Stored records
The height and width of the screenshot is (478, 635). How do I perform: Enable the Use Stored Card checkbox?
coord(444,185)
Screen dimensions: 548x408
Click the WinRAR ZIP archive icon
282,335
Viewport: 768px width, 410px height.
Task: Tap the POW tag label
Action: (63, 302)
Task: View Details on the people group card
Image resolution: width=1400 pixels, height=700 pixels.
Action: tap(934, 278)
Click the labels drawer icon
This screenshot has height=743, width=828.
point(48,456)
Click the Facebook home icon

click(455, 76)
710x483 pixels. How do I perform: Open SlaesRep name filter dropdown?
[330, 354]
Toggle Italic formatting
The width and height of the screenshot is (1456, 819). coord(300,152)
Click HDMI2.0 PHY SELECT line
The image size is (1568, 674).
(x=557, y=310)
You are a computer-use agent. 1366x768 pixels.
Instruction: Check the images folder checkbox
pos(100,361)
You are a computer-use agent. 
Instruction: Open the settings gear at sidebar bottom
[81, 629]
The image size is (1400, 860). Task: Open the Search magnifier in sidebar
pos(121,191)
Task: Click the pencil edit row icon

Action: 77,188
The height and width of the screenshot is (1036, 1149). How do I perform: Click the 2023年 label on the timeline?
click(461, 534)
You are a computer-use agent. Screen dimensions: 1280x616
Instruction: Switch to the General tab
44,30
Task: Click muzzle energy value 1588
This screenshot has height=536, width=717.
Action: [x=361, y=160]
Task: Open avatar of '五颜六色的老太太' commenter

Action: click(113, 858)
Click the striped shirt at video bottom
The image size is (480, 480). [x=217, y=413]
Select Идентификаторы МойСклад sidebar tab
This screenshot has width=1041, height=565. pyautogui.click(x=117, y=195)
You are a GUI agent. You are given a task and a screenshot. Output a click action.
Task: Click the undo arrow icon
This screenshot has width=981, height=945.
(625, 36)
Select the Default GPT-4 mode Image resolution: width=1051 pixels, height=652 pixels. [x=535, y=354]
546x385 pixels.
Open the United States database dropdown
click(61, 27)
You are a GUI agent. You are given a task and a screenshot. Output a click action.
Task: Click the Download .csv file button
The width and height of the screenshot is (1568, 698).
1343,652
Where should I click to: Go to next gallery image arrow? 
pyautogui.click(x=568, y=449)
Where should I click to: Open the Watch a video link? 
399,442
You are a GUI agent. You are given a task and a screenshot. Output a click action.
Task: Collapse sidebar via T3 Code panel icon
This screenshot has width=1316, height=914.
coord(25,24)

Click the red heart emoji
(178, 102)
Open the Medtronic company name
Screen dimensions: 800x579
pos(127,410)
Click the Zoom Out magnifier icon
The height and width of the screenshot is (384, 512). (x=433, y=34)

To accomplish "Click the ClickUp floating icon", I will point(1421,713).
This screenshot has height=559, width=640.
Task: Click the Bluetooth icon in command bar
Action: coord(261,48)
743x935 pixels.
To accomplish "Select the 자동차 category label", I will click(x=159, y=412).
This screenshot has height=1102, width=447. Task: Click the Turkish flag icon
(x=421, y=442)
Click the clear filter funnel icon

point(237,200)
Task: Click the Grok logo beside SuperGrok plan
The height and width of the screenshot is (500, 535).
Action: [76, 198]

* **What is being asked**
Each line in the data is to be written out precisely.

* **Exercise output**
The height and width of the screenshot is (478, 635). How do I perform: Enable the Use Stored Card checkbox?
coord(444,185)
Screen dimensions: 548x408
Click the WinRAR ZIP archive icon
282,335
Viewport: 768px width, 410px height.
Task: Tap the POW tag label
Action: (63, 302)
Task: View Details on the people group card
Image resolution: width=1400 pixels, height=700 pixels.
Action: tap(934, 278)
Click the labels drawer icon
This screenshot has height=743, width=828.
point(48,456)
Click the Facebook home icon

click(455, 76)
710x483 pixels. How do I perform: Open SlaesRep name filter dropdown?
[330, 354]
Toggle Italic formatting
The width and height of the screenshot is (1456, 819). coord(300,152)
Click HDMI2.0 PHY SELECT line
The image size is (1568, 674).
(x=557, y=310)
You are a computer-use agent. 1366x768 pixels.
Instruction: Check the images folder checkbox
pos(100,361)
You are a computer-use agent. 
Instruction: Open the settings gear at sidebar bottom
[81, 629]
The image size is (1400, 860). Task: Open the Search magnifier in sidebar
pos(121,191)
Task: Click the pencil edit row icon

Action: 77,188
The height and width of the screenshot is (1036, 1149). How do I perform: Click the 2023年 label on the timeline?
click(461, 534)
You are a computer-use agent. Screen dimensions: 1280x616
Instruction: Switch to the General tab
44,30
Task: Click muzzle energy value 1588
This screenshot has height=536, width=717.
Action: [x=361, y=160]
Task: Open avatar of '五颜六色的老太太' commenter

Action: click(113, 858)
Click the striped shirt at video bottom
The image size is (480, 480). [x=217, y=413]
Select Идентификаторы МойСклад sidebar tab
This screenshot has width=1041, height=565. pyautogui.click(x=117, y=195)
You are a GUI agent. You are given a task and a screenshot. Output a click action.
Task: Click the undo arrow icon
This screenshot has width=981, height=945.
(625, 36)
Select the Default GPT-4 mode Image resolution: width=1051 pixels, height=652 pixels. [x=535, y=354]
546x385 pixels.
Open the United States database dropdown
click(61, 27)
You are a GUI agent. You are given a task and a screenshot. Output a click action.
Task: Click the Download .csv file button
The width and height of the screenshot is (1568, 698).
1343,652
Where should I click to: Go to next gallery image arrow? 
pyautogui.click(x=568, y=449)
Where should I click to: Open the Watch a video link? 
399,442
You are a GUI agent. You are given a task and a screenshot. Output a click action.
Task: Collapse sidebar via T3 Code panel icon
This screenshot has width=1316, height=914.
coord(25,24)

Click the red heart emoji
(178, 102)
Open the Medtronic company name
Screen dimensions: 800x579
pos(127,410)
Click the Zoom Out magnifier icon
The height and width of the screenshot is (384, 512). (x=433, y=34)

To accomplish "Click the ClickUp floating icon", I will point(1421,713).
This screenshot has height=559, width=640.
Task: Click the Bluetooth icon in command bar
Action: coord(261,48)
743x935 pixels.
To accomplish "Select the 자동차 category label", I will click(x=159, y=412).
This screenshot has height=1102, width=447. Task: Click the Turkish flag icon
(x=421, y=442)
Click the clear filter funnel icon

point(237,200)
Task: Click the Grok logo beside SuperGrok plan
The height and width of the screenshot is (500, 535).
Action: [76, 198]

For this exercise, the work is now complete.